At first it may seem weird and arbitrary, but it actually makes kind of sense. First, we must remember the order of operations of SQL (see table below). Knowing that window functions and partitions are taken care in the SELECT statement, we can see that GROUP BY occurs first, and, therefore, it must take care of the "first level" of aggregate functions.

 

Order Clause
1 FROM
2 WHERE
3 GROUP BY
4 HAVING
5 SELECT
6 ORDER BY
7 LIMIT
Order of operations in SQL queries

 

In the numerator, there is only a COUNT, so it calculates it by the specified grouping (o_clerk and o_orderpriority). In the denominator there are two nested functions, SUM(COUNT(*)). Evidently, the COUNT must be calculated before performing the SUM (meaning that COUNT is the "first level" function here) and, indeed, the GROUP BY takes care of it.

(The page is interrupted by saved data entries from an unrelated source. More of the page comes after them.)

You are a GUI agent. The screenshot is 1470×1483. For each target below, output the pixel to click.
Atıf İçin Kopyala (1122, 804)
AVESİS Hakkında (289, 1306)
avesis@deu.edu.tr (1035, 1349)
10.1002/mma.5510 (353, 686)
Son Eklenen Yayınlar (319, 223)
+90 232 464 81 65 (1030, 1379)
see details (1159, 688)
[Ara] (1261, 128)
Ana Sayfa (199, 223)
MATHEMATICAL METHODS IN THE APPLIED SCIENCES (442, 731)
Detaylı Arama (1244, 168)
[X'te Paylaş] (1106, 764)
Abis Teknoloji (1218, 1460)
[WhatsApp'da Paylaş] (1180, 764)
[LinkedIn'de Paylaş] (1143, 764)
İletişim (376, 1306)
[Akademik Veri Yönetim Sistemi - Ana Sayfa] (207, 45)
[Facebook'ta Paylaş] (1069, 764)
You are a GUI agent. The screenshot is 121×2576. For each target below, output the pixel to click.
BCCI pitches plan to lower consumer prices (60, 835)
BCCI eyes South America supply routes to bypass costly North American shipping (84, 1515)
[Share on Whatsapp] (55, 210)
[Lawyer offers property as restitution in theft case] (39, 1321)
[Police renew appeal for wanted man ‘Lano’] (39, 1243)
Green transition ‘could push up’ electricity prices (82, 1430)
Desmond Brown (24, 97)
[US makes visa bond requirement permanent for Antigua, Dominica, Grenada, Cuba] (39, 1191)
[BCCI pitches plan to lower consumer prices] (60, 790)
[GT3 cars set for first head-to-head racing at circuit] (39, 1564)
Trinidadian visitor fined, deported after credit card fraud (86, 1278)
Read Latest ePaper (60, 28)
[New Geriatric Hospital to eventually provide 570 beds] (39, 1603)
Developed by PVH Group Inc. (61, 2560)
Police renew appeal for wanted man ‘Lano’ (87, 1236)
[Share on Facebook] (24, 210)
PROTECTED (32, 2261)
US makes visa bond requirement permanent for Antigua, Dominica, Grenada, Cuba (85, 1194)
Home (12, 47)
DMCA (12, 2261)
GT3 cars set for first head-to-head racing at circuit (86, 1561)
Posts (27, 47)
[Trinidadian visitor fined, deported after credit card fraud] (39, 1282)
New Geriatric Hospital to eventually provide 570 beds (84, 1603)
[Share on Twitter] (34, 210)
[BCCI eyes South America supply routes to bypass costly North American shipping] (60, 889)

Then, once we reach the SELECT statement, the PARTITION BY receives a column that can be thought of something similar to

orders_by_clerk_and_priority divided by the sum of orders_by_clerk_and_priority over clerks.<br />
$$<br />
\frac{orders_by_clerk_and_priority}{\textrm{SUM}(orders_by_clerk_and_priority)}<br />
$$

where orders_by_clerk_and_priority are the values previously calculated by the GROUP BY. Therefore, the PARTION BY simply sees a SUM that must be calculated for every clerk, providing in the denominator the total amount of orders of each clerk.

Summary

In this blog, we have made sense of the nesting Group By and Partitioning query that initially seemed complicated and intimidating by approaching the problem with a "divide and conquer" mindset. As a result, we have added to our toolset a new method for performing queries that require several GROUP BYs with different aggregating keys. This method of nesting Group By and Partitioning lets us write much more compact queries that avoid using CTEs.